One of the limitations of our project can be the limited number of individuals for assessing validity of the Persian version. The other mentionable limitation is that we haven’t provided the athletes and physicians who assessed the validity of our translated version, the original English version to compare it with the Persian translations.

Translating the future versions of SCAT to Persian along with increasing the knowledge of sports physicians about concussion in sports and the usage of SCAT will be one of our priorities in the future.

5.Conclusion:

The present study provides the readers with the translation process of SCAT6 from English to Persian. To our knowledge, this is the only systemic Persian translation of SCAT6 that will be distributed among the Iranian sports community for assessing concussion among athletes along with educating sports physicians about concussion in sports and the usage of SCAT6 in athletic settings.

6.Declarations:

6.1Acknowledgment

We want to thank the staff of the sports and exercise medicine department of Tehran University of Medical Sciences for facilitating this project and also, we want to thank the athletes who cooperated to help us with our work.

6.2Authors’ Contribution

FH: Proposing the study design, drafting the manuscript, final revision MMT: Proposing the study design, drafting the manuscript, data collection, statistical analysis, RKH: Data collection, MJ: Final revision.

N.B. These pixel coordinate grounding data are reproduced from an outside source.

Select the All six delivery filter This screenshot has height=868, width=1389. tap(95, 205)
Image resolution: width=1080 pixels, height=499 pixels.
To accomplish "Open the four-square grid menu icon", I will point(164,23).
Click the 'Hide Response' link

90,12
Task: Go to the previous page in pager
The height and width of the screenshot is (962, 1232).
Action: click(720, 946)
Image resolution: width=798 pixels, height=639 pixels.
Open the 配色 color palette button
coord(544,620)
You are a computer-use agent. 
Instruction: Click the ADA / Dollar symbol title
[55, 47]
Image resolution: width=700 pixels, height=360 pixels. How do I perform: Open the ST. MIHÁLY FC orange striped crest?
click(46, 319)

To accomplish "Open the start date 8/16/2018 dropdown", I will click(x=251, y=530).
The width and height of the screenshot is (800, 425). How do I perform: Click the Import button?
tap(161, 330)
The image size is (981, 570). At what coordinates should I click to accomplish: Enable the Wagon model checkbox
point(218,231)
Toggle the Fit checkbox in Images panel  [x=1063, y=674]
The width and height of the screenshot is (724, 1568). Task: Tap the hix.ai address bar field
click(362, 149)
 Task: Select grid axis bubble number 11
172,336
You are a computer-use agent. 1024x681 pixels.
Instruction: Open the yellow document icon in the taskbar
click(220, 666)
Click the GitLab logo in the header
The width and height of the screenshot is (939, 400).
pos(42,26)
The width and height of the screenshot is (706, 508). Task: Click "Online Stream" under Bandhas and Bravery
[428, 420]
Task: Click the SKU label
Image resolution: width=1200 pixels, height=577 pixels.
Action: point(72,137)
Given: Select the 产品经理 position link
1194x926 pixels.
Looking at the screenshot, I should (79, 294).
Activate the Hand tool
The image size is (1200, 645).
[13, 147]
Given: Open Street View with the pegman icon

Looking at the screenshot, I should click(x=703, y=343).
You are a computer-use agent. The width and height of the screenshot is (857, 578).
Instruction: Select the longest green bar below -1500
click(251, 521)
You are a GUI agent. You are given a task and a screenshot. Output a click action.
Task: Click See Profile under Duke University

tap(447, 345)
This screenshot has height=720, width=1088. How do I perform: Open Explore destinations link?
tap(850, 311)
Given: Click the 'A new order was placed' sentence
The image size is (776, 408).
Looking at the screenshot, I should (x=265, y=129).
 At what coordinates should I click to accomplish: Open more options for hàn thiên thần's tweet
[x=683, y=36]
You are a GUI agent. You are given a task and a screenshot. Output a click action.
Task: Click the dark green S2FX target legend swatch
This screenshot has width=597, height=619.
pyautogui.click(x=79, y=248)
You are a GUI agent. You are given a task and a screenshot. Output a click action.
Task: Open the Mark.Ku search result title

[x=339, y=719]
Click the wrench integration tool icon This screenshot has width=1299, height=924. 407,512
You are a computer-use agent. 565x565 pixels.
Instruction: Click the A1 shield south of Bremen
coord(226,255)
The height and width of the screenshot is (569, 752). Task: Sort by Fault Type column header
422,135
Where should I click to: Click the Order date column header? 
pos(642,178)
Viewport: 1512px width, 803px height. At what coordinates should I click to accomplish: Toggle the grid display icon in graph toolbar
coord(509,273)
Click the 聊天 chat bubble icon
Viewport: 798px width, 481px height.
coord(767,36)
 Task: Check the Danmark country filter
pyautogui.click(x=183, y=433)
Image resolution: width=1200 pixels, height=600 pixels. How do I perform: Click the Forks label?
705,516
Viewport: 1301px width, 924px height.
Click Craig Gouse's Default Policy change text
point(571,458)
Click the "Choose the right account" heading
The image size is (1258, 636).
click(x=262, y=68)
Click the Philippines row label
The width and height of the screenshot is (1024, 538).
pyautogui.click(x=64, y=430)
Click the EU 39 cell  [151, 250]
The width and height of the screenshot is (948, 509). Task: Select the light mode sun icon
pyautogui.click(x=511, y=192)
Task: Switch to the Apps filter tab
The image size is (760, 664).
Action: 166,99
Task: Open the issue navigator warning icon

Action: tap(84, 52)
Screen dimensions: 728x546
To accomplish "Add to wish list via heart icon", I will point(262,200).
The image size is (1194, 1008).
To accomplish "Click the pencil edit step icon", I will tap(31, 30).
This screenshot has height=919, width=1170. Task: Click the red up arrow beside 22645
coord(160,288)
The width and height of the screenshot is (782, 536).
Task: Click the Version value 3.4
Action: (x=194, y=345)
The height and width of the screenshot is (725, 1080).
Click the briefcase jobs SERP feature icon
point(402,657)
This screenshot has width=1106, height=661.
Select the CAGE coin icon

All authors read and approved the final version of manuscript.

6.3Ethical approval

Deployment of ethical guidelines are not applicable regarding this study.

6.4Competing interest

The authors declare that there is no conflict of interest.

6.5Funding

The authors of this paper declare that there is no conflict of interest regarding this article.

6.6Using artificial intelligence chatbots

No artificial intelligence chatbots were used for preparation of this article.